#### PROBLEM
Retype the following news excerpt about the proposed prison location in full, word for word.

#### EXCERPTED TEXT
Sen. Rob Clements of Elmwood said he learned the prison would be located in District 2, which he has represented in the Legislature since 2017, when it was announced on Thursday.

Clements said he believes the time is right for a new prison: “The old prison is out of date, we have the money already allocated in the budget. It needed to be near Lincoln or Omaha.”

The Appropriations Committee chairman said he anticipates Lincoln and Lancaster County residents will have “some concerns,” but said he’s confident the facility will be built with public safety in mind.

“Nobody is going to come forward and say they want it in their backyard,” he said. “I’m confident the corrections director will be able to put public safety first.”

Omaha Sen. Justin Wayne said he also learned of the proposed location on Thursday. As the chair of the Judiciary Committee, Wayne said being kept in the dark ahead of the announcement “shows the governor’s office isn’t interested in decreasing the prison population.”

A proponent of sentencing reform, Wayne said he preferred finding ways to reduce the number of people incarcerated in Nebraska rather than build a new prison.

(Text and element-pointing items)
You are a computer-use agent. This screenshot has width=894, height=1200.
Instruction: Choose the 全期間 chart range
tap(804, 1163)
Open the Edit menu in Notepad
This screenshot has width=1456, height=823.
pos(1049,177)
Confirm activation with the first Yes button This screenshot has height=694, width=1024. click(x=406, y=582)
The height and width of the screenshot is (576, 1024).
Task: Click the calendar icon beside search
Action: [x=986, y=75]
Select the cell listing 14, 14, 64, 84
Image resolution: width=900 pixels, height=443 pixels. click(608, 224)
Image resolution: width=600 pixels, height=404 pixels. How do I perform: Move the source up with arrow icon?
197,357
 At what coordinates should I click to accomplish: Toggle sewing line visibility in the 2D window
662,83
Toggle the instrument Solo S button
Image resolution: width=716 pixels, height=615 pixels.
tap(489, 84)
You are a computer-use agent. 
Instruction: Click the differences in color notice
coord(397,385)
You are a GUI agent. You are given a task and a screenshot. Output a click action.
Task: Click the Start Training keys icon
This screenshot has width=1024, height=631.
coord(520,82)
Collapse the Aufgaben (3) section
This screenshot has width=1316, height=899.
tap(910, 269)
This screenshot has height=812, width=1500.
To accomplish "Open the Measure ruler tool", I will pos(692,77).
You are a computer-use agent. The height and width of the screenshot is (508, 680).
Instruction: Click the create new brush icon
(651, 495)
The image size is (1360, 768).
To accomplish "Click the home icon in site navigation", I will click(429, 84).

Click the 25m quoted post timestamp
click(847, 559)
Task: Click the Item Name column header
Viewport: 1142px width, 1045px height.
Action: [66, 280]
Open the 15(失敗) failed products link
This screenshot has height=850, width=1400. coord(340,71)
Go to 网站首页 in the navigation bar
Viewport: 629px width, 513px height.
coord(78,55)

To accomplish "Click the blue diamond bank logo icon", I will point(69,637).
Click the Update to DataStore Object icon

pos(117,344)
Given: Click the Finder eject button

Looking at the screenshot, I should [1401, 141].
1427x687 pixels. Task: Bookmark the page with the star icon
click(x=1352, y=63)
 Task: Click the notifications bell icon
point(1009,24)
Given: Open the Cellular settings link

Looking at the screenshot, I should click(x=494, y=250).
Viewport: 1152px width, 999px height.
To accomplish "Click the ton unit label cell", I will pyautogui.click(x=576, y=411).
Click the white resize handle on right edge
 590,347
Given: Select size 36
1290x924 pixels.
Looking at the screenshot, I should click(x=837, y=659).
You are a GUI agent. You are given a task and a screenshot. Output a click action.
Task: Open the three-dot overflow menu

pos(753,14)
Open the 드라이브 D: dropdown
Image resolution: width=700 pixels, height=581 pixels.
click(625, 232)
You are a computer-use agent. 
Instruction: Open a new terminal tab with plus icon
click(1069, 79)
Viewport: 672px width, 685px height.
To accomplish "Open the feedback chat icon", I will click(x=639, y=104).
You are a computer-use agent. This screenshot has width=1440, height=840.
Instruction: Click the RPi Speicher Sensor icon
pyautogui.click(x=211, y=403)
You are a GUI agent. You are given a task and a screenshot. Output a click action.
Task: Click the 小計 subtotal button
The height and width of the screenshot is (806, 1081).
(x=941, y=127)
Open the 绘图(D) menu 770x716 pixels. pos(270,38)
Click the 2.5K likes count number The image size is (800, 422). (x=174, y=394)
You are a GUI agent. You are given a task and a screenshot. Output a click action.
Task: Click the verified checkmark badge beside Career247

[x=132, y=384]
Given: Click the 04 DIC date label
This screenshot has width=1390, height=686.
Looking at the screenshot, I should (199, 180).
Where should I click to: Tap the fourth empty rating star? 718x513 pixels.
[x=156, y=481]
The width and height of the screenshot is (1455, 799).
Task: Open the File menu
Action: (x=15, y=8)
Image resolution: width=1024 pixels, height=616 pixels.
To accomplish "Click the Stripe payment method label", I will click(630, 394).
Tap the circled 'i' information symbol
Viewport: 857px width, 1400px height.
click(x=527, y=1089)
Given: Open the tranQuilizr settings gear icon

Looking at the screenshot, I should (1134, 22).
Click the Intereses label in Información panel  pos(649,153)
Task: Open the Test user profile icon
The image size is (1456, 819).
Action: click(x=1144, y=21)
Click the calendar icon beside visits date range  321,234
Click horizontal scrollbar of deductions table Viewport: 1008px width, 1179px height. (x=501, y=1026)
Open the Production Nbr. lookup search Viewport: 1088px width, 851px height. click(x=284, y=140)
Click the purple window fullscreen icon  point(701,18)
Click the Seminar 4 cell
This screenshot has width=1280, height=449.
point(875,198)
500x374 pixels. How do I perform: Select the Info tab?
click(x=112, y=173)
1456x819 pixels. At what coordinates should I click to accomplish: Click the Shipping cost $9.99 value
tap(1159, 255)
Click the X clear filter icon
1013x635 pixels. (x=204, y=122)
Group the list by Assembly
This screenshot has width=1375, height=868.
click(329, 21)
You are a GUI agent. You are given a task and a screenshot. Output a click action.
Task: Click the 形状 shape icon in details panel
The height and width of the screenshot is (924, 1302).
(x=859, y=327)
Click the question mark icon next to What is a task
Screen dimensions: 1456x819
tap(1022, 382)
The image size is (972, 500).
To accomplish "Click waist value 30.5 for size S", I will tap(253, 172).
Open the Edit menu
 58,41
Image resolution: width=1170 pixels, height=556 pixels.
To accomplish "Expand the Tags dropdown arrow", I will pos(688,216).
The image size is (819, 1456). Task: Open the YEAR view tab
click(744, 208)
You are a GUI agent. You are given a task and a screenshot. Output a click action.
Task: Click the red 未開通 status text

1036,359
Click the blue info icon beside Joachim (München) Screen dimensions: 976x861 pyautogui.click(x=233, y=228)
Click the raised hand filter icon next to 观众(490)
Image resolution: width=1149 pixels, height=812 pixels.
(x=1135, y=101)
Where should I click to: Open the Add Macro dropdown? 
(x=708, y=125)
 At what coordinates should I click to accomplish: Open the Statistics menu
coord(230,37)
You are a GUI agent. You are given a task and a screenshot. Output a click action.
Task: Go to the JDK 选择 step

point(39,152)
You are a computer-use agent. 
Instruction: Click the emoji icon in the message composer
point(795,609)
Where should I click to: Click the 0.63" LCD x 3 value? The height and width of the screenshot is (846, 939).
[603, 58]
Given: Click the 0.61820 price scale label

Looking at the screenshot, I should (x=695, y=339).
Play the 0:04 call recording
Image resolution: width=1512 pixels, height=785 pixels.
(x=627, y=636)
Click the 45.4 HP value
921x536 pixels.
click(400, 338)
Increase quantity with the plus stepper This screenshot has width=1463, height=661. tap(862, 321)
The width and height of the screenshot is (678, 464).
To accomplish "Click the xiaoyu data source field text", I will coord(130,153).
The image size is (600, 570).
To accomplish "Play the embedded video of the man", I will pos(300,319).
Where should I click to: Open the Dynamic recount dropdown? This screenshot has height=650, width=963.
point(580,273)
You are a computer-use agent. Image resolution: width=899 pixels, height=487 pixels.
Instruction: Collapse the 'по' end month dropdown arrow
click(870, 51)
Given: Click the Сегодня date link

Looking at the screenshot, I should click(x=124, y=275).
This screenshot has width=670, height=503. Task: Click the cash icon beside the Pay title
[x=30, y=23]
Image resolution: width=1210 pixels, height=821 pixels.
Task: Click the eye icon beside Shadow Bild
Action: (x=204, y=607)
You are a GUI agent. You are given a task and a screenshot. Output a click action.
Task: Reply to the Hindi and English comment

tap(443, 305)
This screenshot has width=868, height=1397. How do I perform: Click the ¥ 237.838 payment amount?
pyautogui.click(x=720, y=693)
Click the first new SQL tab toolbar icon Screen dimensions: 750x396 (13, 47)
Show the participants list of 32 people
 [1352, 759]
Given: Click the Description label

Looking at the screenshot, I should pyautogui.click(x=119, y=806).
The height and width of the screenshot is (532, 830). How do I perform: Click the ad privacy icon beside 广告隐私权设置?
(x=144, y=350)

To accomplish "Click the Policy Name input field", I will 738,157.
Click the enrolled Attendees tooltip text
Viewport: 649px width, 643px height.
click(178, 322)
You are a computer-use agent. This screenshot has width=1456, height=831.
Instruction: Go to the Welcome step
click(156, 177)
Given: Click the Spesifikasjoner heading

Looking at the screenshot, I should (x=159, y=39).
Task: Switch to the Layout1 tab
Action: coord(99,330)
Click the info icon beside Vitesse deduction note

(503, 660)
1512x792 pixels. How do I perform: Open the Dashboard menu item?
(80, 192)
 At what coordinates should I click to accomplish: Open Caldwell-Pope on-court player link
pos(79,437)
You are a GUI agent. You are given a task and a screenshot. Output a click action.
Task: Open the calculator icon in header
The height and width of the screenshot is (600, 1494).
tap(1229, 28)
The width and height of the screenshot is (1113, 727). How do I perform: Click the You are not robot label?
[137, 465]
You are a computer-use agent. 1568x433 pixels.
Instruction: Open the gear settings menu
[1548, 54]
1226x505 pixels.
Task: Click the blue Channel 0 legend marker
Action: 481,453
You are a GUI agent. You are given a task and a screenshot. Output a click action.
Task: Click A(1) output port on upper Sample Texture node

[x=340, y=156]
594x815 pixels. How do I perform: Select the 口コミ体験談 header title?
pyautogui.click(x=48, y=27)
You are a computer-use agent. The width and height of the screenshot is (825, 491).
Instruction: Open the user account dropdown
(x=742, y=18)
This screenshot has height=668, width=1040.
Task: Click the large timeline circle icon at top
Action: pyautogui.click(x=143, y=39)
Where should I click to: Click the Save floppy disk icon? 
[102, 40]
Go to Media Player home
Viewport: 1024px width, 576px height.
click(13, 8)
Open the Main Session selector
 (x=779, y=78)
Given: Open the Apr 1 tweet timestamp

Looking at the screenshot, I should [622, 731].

#### TASK SOLUTION
Sen. Rob Clements of Elmwood said he learned the prison would be located in District 2, which he has represented in the Legislature since 2017, when it was announced on Thursday.

Clements said he believes the time is right for a new prison: “The old prison is out of date, we have the money already allocated in the budget. It needed to be near Lincoln or Omaha.”

The Appropriations Committee chairman said he anticipates Lincoln and Lancaster County residents will have “some concerns,” but said he’s confident the facility will be built with public safety in mind.

“Nobody is going to come forward and say they want it in their backyard,” he said. “I’m confident the corrections director will be able to put public safety first.”

Omaha Sen. Justin Wayne said he also learned of the proposed location on Thursday. As the chair of the Judiciary Committee, Wayne said being kept in the dark ahead of the announcement “shows the governor’s office isn’t interested in decreasing the prison population.”

A proponent of sentencing reform, Wayne said he preferred finding ways to reduce the number of people incarcerated in Nebraska rather than build a new prison.